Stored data
━━━━━━
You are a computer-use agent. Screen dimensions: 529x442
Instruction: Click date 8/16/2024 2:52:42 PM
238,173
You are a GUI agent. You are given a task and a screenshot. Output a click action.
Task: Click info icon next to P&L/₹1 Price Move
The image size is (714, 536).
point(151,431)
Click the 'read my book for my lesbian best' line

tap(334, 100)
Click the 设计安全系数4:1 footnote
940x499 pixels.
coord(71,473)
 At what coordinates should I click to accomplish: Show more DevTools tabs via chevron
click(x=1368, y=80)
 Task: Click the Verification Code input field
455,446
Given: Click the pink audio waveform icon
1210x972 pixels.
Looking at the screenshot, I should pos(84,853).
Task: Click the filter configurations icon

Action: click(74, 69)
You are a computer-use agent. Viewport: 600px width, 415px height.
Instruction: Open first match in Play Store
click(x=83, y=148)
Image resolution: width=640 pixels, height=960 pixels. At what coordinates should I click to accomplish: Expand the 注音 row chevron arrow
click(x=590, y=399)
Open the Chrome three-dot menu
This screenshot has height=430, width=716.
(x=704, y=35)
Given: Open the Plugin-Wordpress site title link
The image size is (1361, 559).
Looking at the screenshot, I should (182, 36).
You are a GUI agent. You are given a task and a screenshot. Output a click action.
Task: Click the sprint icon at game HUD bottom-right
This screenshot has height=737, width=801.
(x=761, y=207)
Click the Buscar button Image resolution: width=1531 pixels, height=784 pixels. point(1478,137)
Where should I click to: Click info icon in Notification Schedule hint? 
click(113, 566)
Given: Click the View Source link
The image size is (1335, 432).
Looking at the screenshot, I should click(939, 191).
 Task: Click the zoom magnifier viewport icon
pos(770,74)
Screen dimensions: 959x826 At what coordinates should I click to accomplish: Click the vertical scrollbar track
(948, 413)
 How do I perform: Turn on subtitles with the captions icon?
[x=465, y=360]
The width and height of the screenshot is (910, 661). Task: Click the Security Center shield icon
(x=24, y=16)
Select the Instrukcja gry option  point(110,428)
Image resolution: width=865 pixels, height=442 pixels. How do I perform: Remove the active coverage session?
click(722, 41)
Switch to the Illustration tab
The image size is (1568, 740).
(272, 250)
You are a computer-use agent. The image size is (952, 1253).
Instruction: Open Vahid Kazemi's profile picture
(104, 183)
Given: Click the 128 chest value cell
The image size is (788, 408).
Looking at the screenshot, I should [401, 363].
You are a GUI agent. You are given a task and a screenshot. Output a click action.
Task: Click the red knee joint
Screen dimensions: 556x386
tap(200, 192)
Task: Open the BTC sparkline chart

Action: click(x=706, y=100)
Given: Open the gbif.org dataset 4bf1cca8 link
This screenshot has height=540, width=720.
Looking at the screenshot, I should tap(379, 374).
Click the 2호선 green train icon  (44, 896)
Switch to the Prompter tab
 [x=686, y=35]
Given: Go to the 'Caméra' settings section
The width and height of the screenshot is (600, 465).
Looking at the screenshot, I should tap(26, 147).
━━━━━━
§ **The problem**: Quote the data above from the line containing "Task: Click the filter configurations icon" to the line containing "Given: Open the Plugin-Wordpress", inclusive, and stop.

§ **Result for this exercise**:
Task: Click the filter configurations icon

Action: click(74, 69)
You are a computer-use agent. Viewport: 600px width, 415px height.
Instruction: Open first match in Play Store
click(x=83, y=148)
Image resolution: width=640 pixels, height=960 pixels. At what coordinates should I click to accomplish: Expand the 注音 row chevron arrow
click(x=590, y=399)
Open the Chrome three-dot menu
This screenshot has height=430, width=716.
(x=704, y=35)
Given: Open the Plugin-Wordpress site title link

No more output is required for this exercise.